Bartlet: It's hanging in there, but I'm afraid the constitution doesn't say anything about the separation of church and politics.

TV Show: The West Wing
Bartlet: The only thing you can pray for in this job is the strength to get through the day. You can try coffee if you want but prayer works better for me.

TV Show: The West Wing
Vinick: (watching Bob Russell and Matt Santos on TV) If either one of these guys had the political instincts of Jed Bartlet, I'd be 20 points behind right now.

TV Show: The West Wing
Leo: How are you feeling, Sir.
Bartlet: Vexed, riled, irked.
Leo: The Republican Convention.
Bartlet: Ticked, honked, pissed.
Leo: You can't take it personally.

TV Show: The West Wing
Vinick: For in the end, the presidency is more than a simple catalog of policies pursued, crises weathered, battles lost and won. It is a stewardship, a sacred trust, a commitment to sacrifice every fiber of your being, every thought, every moment, every ... every everything, in service to your nation.

TV Show: The West Wing
Toby: Arnold Vinick just positioned himself as Jed Bartlet's natural successor.
Annabeth: How'd he do that?
Toby: Without one mention, without so much as an allusion to either one, he managed to dismiss Russell and Santos as puny dwarf-like children trying to get a seat at the grownups' table.

TV Show: The West Wing
Bartlet: Werner Von Braun's autobiography was titled 'I Aim for the Stars.' Mort Sahl joked, he should have added 'Only Sometimes I Hit London.'

TV Show: The West Wing
Will: [as Santos enters] Quick, hide the ouija board.
Santos: See, they can afford ouija boards.
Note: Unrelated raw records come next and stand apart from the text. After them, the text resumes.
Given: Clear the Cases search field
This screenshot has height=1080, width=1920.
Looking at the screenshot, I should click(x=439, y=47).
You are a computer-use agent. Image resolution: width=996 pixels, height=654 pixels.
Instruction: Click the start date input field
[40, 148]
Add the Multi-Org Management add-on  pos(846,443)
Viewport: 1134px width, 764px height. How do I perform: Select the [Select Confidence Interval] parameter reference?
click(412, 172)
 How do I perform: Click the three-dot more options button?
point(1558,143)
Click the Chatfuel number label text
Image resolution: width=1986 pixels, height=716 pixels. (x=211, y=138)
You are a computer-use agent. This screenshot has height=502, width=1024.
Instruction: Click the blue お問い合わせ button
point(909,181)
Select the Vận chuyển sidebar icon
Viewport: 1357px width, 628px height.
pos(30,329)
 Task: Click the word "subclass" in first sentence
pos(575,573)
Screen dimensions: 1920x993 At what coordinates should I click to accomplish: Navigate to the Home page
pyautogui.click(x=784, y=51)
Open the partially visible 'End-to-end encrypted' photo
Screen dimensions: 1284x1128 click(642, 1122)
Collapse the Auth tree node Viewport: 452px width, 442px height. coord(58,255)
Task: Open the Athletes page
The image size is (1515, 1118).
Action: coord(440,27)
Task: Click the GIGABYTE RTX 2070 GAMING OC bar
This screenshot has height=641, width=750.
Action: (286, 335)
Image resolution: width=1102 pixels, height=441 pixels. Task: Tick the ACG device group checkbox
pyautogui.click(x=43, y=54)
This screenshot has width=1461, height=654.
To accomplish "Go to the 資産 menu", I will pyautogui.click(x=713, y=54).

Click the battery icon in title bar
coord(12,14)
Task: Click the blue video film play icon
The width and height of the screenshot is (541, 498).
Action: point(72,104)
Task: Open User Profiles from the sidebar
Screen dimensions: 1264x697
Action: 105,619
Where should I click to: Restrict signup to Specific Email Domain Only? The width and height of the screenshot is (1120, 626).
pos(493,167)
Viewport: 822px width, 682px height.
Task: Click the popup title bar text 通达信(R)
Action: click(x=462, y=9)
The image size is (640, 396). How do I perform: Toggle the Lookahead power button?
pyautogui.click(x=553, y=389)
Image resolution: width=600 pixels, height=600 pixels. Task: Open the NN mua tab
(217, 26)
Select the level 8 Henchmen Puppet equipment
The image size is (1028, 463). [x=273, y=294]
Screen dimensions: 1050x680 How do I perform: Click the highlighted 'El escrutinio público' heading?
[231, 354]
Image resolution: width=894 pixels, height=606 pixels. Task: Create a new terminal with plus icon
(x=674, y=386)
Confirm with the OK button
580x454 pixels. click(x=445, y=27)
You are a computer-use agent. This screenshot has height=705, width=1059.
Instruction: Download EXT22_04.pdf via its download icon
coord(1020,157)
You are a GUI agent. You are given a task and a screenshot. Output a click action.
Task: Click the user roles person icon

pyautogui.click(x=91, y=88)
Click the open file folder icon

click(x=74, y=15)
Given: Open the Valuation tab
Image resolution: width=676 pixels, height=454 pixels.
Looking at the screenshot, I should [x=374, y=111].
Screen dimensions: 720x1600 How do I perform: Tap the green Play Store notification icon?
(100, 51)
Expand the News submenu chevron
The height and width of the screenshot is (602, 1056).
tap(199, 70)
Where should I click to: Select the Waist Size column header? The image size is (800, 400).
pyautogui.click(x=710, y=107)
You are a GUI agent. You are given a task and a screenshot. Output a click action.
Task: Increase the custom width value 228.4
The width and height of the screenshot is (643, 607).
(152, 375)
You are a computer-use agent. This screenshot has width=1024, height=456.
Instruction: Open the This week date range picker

Josh still has us reading chicken entrails.

TV Show: The West Wing
Bartlet: A national security leak during the Democratic convention! Are we working for the Republicans now? They're going to whack us for the security leak and then whack us again for dithering over saving the lives of brave astronauts.

TV Show: The West Wing
Abbey: [about the Democratic convention] What are they doing?
Bartlet: Eating their young.... It's a free-for-all. I think Aaron Burr's got 20 votes.

TV Show: The West Wing
Leo: You have to quit, Congressman. We have to unite behind a candidate.... We need these last days to put our message before the American people.
Santos: You think either of them can beat Vinick in the Fall?
Leo: Who knows? But you step aside for the good of the party; people won't forget. The President and I won't let them.
Santos: Will I have a chance to address the convention again?
Leo: Of course.

TV Show: The West Wing
Vinick: I've always won the Latino vote in California. Why should I give up on that now?
Bruno: Well, I don't know. Let me think. Well, maybe because you're running against a Latino candidate who's going to get about... 2,000 percent of the Latino vote.